What Does the NYC Public Advocate do?

The Public Advocate, as the name implies, acts as a voice speaking on behalf of New Yorkers, ensuring that the government is run effectively and truly benefits the people. With no clear guidelines on the role, there is room for every Public Advocate to chart their own path.

The Public Advocate is second in command to the Mayor, and will take on the role if the Mayor is unable to perform his or her duties. However, unlike the U.S. Vice President, the Public Advocate does not serve the Mayor. They are there to provide a check on the Mayor’s power, and hold the administration accountable to the people.

As the “People’s Watchdog,” the Public Advocate responds to citizen complaints and monitors city agencies, businesses, and others, including landlords. For example, recent public advocates have published an annual Worst Landlords Watchlist to track building and housing violations.

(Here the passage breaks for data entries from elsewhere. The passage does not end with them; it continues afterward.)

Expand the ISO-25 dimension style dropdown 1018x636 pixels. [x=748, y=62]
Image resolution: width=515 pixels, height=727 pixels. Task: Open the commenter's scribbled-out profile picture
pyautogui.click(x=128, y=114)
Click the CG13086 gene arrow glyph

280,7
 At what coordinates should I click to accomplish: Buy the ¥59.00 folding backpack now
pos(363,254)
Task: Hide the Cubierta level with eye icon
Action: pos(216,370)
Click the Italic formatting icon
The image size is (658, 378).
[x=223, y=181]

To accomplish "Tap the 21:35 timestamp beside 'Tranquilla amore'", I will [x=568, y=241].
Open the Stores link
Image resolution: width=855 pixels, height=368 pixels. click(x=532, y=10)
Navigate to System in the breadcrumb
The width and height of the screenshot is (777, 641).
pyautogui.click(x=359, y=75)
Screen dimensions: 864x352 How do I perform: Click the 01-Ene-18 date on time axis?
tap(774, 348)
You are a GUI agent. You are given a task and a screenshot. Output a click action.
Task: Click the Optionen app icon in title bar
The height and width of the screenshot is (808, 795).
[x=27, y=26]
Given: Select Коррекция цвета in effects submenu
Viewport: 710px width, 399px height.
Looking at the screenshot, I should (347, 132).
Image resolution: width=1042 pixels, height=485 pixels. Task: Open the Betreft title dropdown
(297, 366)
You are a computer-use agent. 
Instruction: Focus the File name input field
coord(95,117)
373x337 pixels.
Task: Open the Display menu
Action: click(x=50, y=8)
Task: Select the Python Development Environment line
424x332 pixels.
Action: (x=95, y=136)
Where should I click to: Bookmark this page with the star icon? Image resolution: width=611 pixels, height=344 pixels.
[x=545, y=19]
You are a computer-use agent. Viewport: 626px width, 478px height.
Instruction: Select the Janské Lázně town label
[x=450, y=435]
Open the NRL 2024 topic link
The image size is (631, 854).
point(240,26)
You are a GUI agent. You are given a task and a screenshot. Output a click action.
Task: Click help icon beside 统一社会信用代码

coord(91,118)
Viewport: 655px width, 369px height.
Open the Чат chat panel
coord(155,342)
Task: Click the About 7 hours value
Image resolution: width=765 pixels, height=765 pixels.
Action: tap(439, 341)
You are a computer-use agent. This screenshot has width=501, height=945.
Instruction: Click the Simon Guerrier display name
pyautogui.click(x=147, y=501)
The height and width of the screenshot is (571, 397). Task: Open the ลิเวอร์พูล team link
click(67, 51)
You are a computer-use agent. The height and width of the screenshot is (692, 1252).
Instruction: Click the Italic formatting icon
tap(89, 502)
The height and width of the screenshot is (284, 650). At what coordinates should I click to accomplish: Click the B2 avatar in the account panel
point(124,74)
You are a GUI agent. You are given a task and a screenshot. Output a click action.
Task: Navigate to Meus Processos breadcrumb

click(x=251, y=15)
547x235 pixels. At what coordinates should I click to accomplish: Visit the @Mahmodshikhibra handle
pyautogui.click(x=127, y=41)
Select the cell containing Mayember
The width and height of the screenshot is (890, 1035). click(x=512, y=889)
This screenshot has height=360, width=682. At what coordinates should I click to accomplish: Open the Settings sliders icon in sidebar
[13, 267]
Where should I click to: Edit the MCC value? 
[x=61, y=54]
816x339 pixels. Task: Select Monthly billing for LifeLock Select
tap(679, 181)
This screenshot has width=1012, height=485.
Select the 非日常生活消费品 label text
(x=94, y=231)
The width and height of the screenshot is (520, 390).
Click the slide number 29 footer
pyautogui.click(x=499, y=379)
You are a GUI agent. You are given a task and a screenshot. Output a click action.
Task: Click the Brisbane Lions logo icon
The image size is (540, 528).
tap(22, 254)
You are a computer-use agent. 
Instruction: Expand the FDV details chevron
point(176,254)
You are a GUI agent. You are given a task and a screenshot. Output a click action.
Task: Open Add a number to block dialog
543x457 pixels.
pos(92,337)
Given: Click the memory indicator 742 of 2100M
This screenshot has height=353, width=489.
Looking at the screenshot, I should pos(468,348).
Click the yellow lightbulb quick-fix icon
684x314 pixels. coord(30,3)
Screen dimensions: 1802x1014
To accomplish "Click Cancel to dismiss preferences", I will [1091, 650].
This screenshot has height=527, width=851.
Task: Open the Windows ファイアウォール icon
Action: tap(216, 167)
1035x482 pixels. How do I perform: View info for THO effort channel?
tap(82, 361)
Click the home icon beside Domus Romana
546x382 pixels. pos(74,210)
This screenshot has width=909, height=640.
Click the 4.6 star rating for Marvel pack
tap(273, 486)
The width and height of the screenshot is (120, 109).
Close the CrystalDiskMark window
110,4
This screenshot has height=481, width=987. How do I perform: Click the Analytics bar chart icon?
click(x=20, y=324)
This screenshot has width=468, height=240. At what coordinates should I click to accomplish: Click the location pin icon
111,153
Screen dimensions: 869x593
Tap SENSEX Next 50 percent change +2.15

They can also hold hearings, investigate common problems, and file lawsuits on behalf of the people of New York City. Former Public Advocate Letitia James sued the City to provide heating for tenants in NYCHA apartments, rent subsidies for widowers, and other issues.

The Public Advocate introduces and co-sponsors bills in the City Council, but can’t vote on them. They have a seat on all City Council committees.

The Public Advocate appoints members to important commissions and city entities, including the City Planning Commission and the Civilian Complaint Review Board.